Berdasarkan hasil penelitian sebelumnya yang membahas mengenai pengaruh risiko litigasi terhadap hubungan konflik kepentingan investor dan kreditor dengan konservatisme akuntansi telah dilakukan Fitri (2015). Hasil penelitianya yaitu risiko litigasi memperkuat hubungan konflik kepentingan dengan konservatisme akuntansi. Hal ini menyatakan bahwa semakin tinggi intensitas risiko litigasi semakin kuat pengaruh konflik kepentingan dengan penerapan konservatisme akuntansi. Hipotesis ketiga yang diajukan yaitu:
H3 : Risiko litigasi memoderasi hubungan antara konflik kepentingan dengan konservatisme akuntansi.
4. Risiko Litigasi Memoderasi Hubungan antara Financial Distress dengan Konservatisme Akuntansi
Selain konflik kepentingan, risiko litigasi juga dapat mempengaruhi hubungan antara financial distress dengan konservatisme akuntansi. Dalam hal ini, Saputra (2016) menjelaskan bahwa financial distress dimulai ketika perusahaan tersebut tidak mampu dalam memenuhi jadwal pembayaran atau ketika proyeksi arus kas akan mengindikasikan bahwa perusahaan tidak bisa melunasi utang-utangnya, baik utang yang bersifat jangka pendek maupun yang bersifat jangka panjang. Jika perusahaan tidak mampu mengembalikan utang/pinjamannya kepada kreditor, maka hal ini tentunya akan mendorong kreditor melakukan tuntutan hukum atau litigasi terhadap perusahaan, sebab perusahaan dianggap telah melanggar kontrak utang. Kemudian perusahaan juga telah membuat kreditor merugi akibat hak-haknya dan kepentingannya tidak dapat dipenuhi oleh perusahaan.

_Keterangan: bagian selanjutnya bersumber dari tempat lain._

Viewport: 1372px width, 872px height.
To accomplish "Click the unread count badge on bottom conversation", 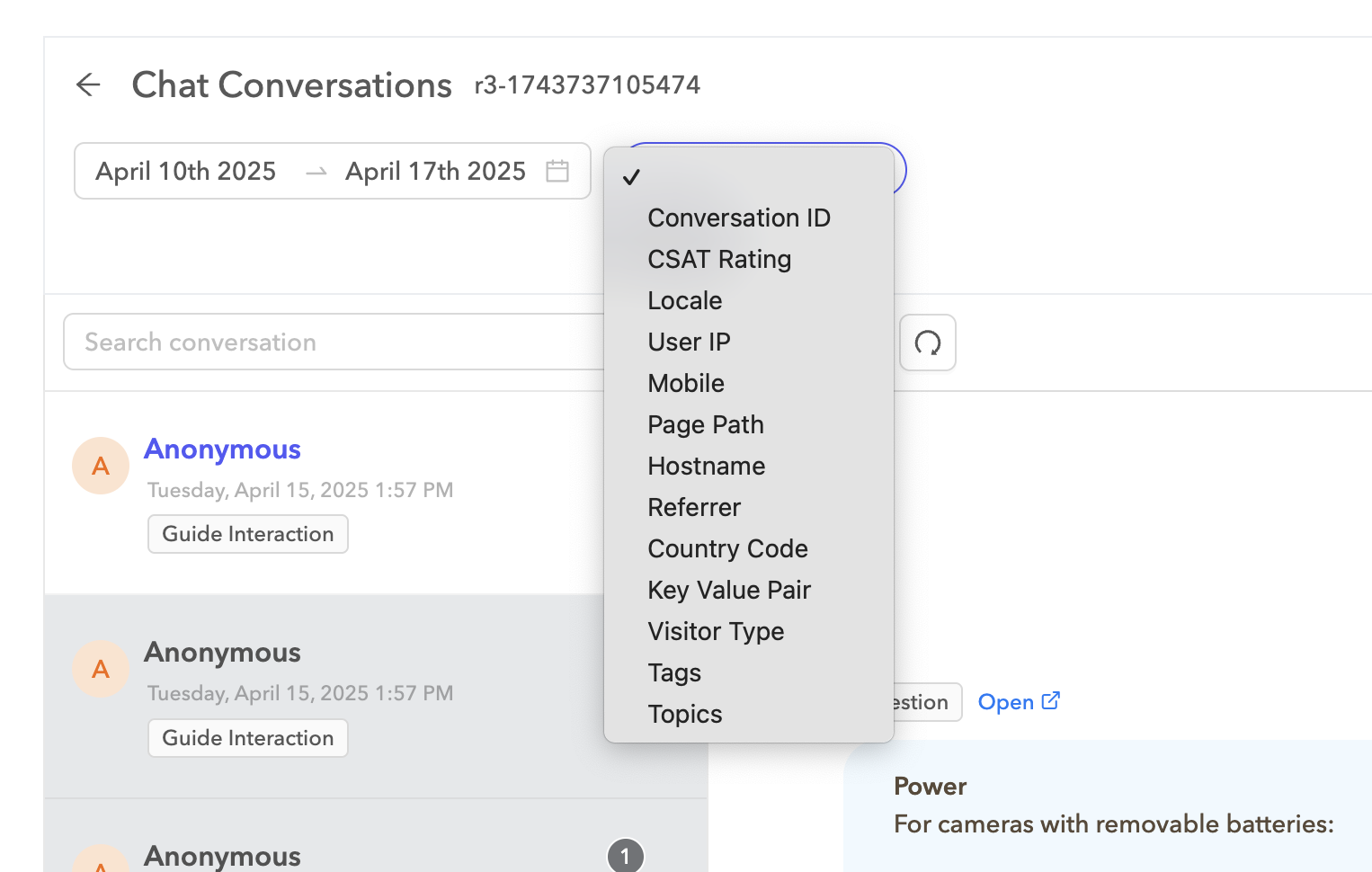I will point(627,856).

Selain dari kreditor, kondisi financial distress juga memicu tuntutan hukum atau litigasi yang muncul dari pihak investor. Brigham dan Gapenski (1997) menyatakan bahwa salah satu penyebab terjadinya financial distress, karena economic failure yakni kondisi dimana pendapatan perusahaan tidak dapat menutupi total biaya selama beberapa periode, atau ketidakmampuan perusahaan di dalam menghasilkan laba. Situasi ini tentunya akan membuat pemegang saham/investor tidak menerima dividen dalam beberapa periode.
Dengan demikian, hal ini akan mendorong mereka untuk melakukan litigasi atau tuntan hukum kepada perusahaan.

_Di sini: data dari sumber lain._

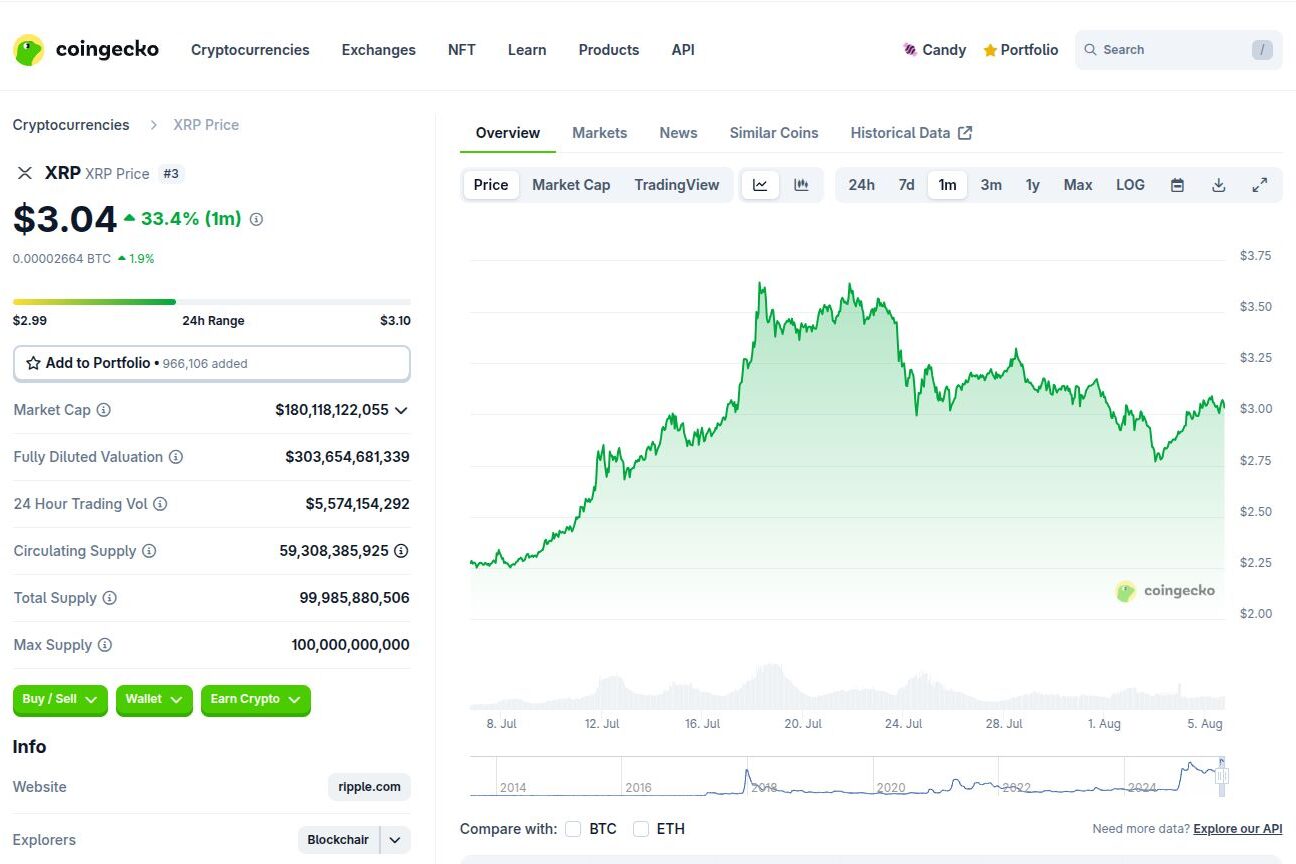
Task: Select the line chart icon
Action: click(761, 184)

Selain itu, situasi financial distress yang terjadi juga membuat pihak pemegang saham/investor sebagai principal, untuk melakukan penggantian manajer sebagai agent. Hal ini dilakukan investor, karena manajer dianggap telah gagal mengelola perusahaan secara baik, sebab financial distress yang terjadi diakibatkan oleh buruknya kualitas manajer. Dengan demikian untuk mengurangi risiko litigasi dari kedua belah pihak ketika perusahaan sedang mengalami financial distress, maka mendorong manajer untuk menurunkan tingkat konservatisme akuntansinya. Tindakan ini dilakukan dengan tujuan untuk menyembunyikan kinerja buruk manajer. Sebab jika perusahaan tetap bersikukuh untuk menerapkan konservatisme akuntansi, maka hal ini akan menghasilkan angka-angka yang kurang menguntungkan untuk perusahaan, sehingga dianggap dapat memperburuk keadaan.

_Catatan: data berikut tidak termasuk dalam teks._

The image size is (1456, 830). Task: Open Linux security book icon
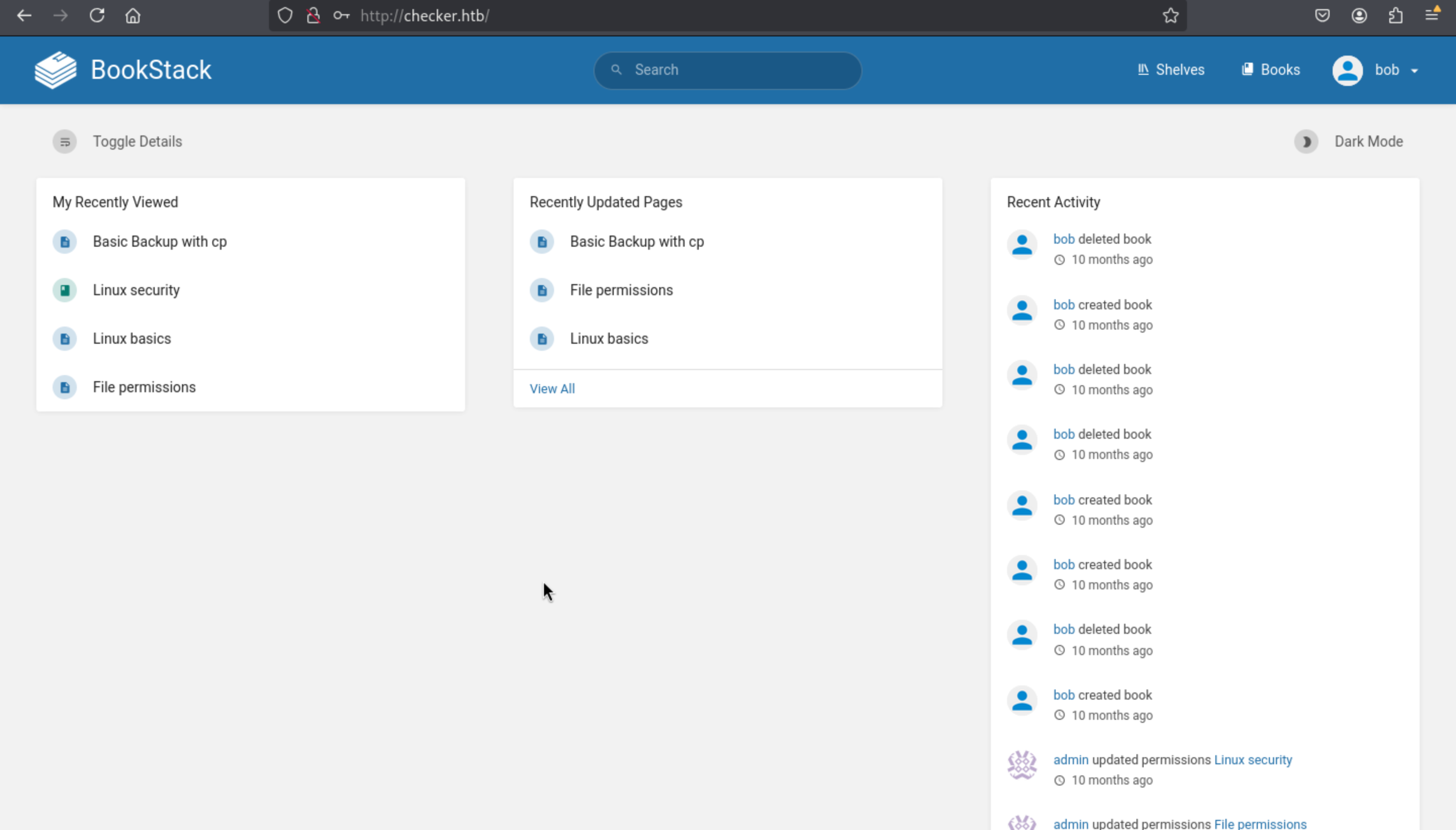pos(65,290)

Dengan perusahaan menurunkan penggunaan akuntansi konservatif, maka hal ini membuat rasio-rasio utang tetap terlihat baik. Kemudian pihak manajer juga akan terhindar dari pergantian yang dilakukan investor, akibat kinerja buruknya. Selain itu pengurangan prinsip ini juga akan mengundang calon investor dan kreditor lainnya masuk, untuk menanamkan investasinya dan meminjamkan dananya kepada perusahaan. Berdasarkan uraian tersebut maka hipotesis keempat yang diajukan yaitu:
H4 : Risiko litigasi memoderasi hubungan antara financial distress dengan konservatisme akuntansi.